ТЕКСТ ДЛЯ ЧТЕНИЯ -
Сибирские священники распоряжались наложением ясака по всей своей воле. Светские власти в это не вмешивались, за исключением нескольких лет "бироновщины", когда "духовного чина людям началось от светских командиров и еретиков притеснение и туга", но они "через это время отстоялись и скоро достигли лучшего века Елизаветы". Однако же, как и в Елизаветино время, духовным большого жалованья не дали, то духовные прибавили к ясаку "подать за скверноядство".
XVIII
Что значит "скверноядство"? Это то, если человек ест что-нибудь "скверное", т. е. "непоказанное ему для употребления в пищу". Скверное это не у всех одно и то же: в старой Руси скверным почиталась телятина и теперь многими почитается за "скверно" - угорь, налим, минога, раки и устрицы, мясо козы, зайца, голубя и черепахи и т. д. В Сибири на огромных пространствах, где кочуют "народцы", нет ни посевов, ни убойного скота, имеющего раздвоенные копыта и отрыгающего жвачку, а потому кочевники употребляют в пищу всё, что можно съесть, и между прочим мяса "животных, не показанных" по требнику, а именно: "медвежью говядину, соболей и белок".
Дикари ели эту пищу всегда, с тех пор как живут, и пока они не были окрещены Иннокентием Кульчицким, им и не представлялось, что это "скверно". Впрочем и св. Иннокентий, зная местные условия жизни, взысканий за эту "скверность" не налагал. Но теперь настала пора извлечь из этого выгоду.

ФРАГМЕНТ ДАННЫХ -
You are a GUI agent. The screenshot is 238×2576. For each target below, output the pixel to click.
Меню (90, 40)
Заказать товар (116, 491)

ТРЕБОВАНИЯ -
1. Пожалуйста, воспроизведите без изменений часть отрывка о скверноядстве, которая открывается словами «Дикари ели эту» и завершается словами «из этого выгоду.».
2. Изложите суть отрывка о скверноядстве в двух предложениях.
Приведённые строки никак не связаны с отрывком о скверноядстве.

РЕШЕНИЯ ЗАДАЧ -
1.
Дикари ели эту пищу всегда, с тех пор как живут, и пока они не были окрещены Иннокентием Кульчицким, им и не представлялось, что это "скверно". Впрочем и св. Иннокентий, зная местные условия жизни, взысканий за эту "скверность" не налагал. Но теперь настала пора извлечь из этого выгоду.

2. Сибирские священники по своей воле распоряжались наложением ясака, а так как большого жалованья им не дали, прибавили к нему «подать за скверноядство». Скверноядством называется употребление в пищу «скверного»: кочевники Сибири, у которых нет ни посевов, ни убойного скота, едят всё, что можно съесть, в том числе медвежатину, соболей и белок, и св. Иннокентий за это не взыскивал, но теперь настала пора извлечь из этого выгоду.